# REQUIRED WORK:
Copy out the lines from the one containing "What do you see at coordinates (1576, 24)" through the one containing "center [246, 30].", both included, exactly as they appear.

# SUPPLIED RECORDS:
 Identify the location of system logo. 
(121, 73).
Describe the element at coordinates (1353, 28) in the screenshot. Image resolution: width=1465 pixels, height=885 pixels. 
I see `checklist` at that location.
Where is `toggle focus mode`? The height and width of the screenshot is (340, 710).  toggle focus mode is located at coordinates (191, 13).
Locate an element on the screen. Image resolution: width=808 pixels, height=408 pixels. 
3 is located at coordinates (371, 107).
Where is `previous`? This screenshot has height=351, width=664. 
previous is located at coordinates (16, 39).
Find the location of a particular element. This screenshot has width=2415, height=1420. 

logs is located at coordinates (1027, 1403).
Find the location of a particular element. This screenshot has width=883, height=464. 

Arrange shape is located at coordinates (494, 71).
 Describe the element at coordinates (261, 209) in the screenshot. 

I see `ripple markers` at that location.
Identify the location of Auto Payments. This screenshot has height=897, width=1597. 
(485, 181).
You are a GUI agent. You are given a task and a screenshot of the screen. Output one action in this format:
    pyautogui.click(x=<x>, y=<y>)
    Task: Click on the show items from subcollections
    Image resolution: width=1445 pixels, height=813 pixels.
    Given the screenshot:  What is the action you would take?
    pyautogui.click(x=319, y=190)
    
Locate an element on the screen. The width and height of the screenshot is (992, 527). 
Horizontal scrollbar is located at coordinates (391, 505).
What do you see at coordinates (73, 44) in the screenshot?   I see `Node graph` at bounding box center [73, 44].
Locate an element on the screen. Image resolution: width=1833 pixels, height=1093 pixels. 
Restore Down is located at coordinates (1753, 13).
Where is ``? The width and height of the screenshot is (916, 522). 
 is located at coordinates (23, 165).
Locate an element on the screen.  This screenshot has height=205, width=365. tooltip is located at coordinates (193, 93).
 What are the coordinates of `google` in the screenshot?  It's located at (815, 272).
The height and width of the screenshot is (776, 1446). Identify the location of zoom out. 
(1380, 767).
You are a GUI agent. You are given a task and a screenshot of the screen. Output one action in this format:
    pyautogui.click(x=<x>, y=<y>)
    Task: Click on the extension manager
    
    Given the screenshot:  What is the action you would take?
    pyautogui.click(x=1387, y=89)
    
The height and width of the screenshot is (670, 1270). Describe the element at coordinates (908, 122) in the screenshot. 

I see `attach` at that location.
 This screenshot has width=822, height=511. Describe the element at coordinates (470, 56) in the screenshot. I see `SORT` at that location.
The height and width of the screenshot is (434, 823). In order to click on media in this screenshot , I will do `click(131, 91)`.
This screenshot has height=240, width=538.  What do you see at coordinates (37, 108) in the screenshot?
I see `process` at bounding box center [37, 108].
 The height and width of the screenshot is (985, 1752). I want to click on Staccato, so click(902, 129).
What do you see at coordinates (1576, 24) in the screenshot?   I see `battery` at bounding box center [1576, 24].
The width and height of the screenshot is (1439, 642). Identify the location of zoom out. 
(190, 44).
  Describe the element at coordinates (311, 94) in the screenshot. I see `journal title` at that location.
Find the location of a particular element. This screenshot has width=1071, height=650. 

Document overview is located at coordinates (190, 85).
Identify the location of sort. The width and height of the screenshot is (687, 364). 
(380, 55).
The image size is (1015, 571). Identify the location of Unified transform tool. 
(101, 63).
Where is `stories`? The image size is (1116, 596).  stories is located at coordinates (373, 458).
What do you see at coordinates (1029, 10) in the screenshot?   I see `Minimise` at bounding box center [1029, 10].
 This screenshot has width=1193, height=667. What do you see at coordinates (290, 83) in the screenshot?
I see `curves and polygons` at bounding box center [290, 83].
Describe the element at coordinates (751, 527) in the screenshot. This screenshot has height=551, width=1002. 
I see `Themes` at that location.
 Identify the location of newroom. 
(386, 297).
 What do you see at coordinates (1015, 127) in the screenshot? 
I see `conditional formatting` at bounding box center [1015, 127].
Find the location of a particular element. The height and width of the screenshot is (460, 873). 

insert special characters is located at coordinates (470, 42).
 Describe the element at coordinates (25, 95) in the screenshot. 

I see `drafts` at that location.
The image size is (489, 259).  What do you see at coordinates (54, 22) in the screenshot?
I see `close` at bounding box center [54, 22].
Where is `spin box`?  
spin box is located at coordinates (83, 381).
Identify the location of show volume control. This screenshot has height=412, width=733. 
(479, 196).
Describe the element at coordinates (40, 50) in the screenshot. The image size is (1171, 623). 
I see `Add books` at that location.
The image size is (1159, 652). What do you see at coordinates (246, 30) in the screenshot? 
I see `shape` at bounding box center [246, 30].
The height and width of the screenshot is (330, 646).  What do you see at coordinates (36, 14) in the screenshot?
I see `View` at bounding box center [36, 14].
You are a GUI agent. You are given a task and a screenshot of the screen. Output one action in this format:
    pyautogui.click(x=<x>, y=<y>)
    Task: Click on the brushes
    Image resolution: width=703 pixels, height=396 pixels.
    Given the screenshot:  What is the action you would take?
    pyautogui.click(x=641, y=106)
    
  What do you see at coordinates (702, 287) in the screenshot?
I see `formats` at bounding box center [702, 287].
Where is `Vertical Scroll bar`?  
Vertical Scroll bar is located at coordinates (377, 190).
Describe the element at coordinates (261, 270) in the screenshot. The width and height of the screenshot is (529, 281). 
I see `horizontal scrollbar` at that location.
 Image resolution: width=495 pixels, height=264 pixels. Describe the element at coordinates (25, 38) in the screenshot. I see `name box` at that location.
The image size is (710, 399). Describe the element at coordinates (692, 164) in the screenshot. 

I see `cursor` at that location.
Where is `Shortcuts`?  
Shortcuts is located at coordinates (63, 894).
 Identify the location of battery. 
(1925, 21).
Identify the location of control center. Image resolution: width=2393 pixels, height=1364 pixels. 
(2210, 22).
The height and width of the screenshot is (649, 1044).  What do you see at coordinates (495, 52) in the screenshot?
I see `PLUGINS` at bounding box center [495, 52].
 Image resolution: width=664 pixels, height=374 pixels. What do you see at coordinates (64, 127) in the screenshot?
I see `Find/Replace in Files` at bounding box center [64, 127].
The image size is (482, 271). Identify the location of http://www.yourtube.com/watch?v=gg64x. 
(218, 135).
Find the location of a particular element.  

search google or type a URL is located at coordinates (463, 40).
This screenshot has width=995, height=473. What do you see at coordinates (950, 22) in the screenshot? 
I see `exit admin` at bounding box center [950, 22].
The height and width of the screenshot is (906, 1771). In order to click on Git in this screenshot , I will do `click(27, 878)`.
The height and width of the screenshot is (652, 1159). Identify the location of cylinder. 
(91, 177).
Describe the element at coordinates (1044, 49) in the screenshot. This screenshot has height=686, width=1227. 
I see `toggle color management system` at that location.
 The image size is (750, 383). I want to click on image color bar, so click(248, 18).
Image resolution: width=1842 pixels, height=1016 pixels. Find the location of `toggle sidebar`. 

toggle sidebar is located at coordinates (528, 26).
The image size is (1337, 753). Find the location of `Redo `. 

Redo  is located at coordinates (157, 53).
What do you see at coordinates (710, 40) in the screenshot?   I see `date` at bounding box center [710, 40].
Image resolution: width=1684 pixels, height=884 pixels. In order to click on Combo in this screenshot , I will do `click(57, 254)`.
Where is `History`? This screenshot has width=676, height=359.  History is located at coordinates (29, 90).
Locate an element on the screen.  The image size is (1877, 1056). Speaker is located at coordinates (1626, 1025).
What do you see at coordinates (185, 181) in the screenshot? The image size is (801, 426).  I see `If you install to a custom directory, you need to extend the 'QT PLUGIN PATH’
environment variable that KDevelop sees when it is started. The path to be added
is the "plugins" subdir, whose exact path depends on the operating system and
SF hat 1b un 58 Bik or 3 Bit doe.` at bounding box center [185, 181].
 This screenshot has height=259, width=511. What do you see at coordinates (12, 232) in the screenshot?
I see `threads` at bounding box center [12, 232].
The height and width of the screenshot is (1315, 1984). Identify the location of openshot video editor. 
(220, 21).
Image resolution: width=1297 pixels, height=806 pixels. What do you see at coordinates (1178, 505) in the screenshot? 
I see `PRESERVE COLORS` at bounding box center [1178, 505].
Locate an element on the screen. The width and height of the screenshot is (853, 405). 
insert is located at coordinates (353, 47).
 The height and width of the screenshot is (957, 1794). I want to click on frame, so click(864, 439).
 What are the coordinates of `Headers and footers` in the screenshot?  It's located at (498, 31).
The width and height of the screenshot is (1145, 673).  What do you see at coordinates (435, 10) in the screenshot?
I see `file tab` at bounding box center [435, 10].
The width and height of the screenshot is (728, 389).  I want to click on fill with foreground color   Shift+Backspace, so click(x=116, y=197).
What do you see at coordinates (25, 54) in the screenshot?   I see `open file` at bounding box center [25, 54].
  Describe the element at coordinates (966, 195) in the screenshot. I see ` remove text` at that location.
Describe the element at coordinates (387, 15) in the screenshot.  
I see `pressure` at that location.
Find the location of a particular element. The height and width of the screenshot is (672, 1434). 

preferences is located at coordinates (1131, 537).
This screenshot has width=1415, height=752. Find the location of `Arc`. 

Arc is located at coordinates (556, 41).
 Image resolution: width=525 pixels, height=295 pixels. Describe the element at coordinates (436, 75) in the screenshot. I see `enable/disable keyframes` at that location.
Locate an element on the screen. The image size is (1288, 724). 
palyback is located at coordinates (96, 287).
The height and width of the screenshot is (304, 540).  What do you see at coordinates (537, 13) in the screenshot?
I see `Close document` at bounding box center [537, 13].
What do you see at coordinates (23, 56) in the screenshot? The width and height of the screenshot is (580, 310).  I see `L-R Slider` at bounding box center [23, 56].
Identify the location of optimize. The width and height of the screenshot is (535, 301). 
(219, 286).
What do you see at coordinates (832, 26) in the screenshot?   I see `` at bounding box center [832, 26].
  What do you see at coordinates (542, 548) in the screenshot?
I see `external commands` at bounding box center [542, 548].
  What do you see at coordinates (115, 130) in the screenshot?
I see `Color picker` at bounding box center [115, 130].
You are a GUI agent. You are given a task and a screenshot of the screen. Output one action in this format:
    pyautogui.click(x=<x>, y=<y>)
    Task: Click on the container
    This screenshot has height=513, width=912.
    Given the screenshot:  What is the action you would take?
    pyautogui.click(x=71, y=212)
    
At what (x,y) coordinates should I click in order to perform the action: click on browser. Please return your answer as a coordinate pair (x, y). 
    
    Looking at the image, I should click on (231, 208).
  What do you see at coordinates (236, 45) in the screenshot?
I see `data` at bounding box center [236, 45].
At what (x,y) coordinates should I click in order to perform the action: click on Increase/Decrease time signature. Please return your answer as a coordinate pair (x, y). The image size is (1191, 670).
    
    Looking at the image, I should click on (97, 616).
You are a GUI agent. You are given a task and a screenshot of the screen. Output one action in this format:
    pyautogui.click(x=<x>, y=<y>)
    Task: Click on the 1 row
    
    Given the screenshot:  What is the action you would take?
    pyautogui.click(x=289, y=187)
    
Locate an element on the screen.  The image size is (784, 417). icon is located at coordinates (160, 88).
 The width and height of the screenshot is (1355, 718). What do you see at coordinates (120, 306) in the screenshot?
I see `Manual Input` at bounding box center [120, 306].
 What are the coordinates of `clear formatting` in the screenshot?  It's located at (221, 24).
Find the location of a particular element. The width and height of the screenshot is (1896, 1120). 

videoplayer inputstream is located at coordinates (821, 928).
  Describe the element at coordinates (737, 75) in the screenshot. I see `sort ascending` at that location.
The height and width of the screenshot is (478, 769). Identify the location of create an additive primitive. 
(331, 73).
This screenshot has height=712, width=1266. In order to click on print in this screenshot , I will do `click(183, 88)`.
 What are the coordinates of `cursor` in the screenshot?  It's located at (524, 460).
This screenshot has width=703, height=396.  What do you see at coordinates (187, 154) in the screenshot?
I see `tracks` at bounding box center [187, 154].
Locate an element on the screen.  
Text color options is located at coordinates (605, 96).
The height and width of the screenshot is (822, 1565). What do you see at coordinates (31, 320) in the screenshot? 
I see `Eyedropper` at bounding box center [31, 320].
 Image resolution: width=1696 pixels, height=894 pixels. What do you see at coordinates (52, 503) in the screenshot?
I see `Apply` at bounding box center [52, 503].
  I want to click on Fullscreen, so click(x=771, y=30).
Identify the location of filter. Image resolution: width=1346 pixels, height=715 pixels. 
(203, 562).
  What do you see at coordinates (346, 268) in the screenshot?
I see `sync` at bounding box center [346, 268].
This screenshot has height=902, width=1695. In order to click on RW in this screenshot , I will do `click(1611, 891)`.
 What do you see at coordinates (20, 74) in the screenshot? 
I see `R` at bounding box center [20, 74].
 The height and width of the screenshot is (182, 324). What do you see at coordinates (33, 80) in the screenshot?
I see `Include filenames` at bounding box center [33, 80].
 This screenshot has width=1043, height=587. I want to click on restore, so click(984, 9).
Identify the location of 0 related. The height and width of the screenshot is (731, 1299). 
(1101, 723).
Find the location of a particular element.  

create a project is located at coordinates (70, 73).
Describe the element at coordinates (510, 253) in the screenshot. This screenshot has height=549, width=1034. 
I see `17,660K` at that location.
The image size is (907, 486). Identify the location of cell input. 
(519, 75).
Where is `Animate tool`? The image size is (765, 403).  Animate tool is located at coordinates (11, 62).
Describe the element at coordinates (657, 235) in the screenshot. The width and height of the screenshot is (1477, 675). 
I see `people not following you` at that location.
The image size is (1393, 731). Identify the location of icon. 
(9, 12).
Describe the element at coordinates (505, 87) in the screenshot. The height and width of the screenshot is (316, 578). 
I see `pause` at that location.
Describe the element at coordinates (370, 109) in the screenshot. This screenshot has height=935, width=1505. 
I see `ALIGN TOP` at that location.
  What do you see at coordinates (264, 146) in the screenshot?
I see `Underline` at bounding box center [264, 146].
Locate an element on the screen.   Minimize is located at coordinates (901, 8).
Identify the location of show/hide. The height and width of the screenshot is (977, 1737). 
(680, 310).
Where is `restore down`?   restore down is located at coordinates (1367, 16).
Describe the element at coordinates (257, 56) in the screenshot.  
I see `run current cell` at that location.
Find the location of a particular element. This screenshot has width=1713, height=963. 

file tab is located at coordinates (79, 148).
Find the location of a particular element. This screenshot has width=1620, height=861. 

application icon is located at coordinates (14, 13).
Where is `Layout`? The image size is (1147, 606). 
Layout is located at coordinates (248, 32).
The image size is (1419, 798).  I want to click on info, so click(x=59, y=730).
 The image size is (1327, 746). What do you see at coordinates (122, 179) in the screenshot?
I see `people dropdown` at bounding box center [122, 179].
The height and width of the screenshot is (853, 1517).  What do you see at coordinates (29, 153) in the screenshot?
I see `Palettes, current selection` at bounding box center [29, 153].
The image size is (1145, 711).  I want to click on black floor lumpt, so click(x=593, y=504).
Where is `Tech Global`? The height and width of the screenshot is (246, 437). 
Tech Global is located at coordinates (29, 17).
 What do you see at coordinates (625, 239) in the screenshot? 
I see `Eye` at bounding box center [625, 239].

# EXERCISE OUTPUT:
What do you see at coordinates (1576, 24) in the screenshot?   I see `battery` at bounding box center [1576, 24].
The width and height of the screenshot is (1439, 642). Identify the location of zoom out. 
(190, 44).
  Describe the element at coordinates (311, 94) in the screenshot. I see `journal title` at that location.
Find the location of a particular element. This screenshot has width=1071, height=650. 

Document overview is located at coordinates (190, 85).
Identify the location of sort. The width and height of the screenshot is (687, 364). 
(380, 55).
The image size is (1015, 571). Identify the location of Unified transform tool. 
(101, 63).
Where is `stories`? The image size is (1116, 596).  stories is located at coordinates (373, 458).
What do you see at coordinates (1029, 10) in the screenshot?   I see `Minimise` at bounding box center [1029, 10].
 This screenshot has width=1193, height=667. What do you see at coordinates (290, 83) in the screenshot?
I see `curves and polygons` at bounding box center [290, 83].
Describe the element at coordinates (751, 527) in the screenshot. This screenshot has height=551, width=1002. 
I see `Themes` at that location.
 Identify the location of newroom. 
(386, 297).
 What do you see at coordinates (1015, 127) in the screenshot? 
I see `conditional formatting` at bounding box center [1015, 127].
Find the location of a particular element. The height and width of the screenshot is (460, 873). 

insert special characters is located at coordinates (470, 42).
 Describe the element at coordinates (25, 95) in the screenshot. 

I see `drafts` at that location.
The image size is (489, 259).  What do you see at coordinates (54, 22) in the screenshot?
I see `close` at bounding box center [54, 22].
Where is `spin box`?  
spin box is located at coordinates (83, 381).
Identify the location of show volume control. This screenshot has height=412, width=733. 
(479, 196).
Describe the element at coordinates (40, 50) in the screenshot. The image size is (1171, 623). 
I see `Add books` at that location.
The image size is (1159, 652). What do you see at coordinates (246, 30) in the screenshot? 
I see `shape` at bounding box center [246, 30].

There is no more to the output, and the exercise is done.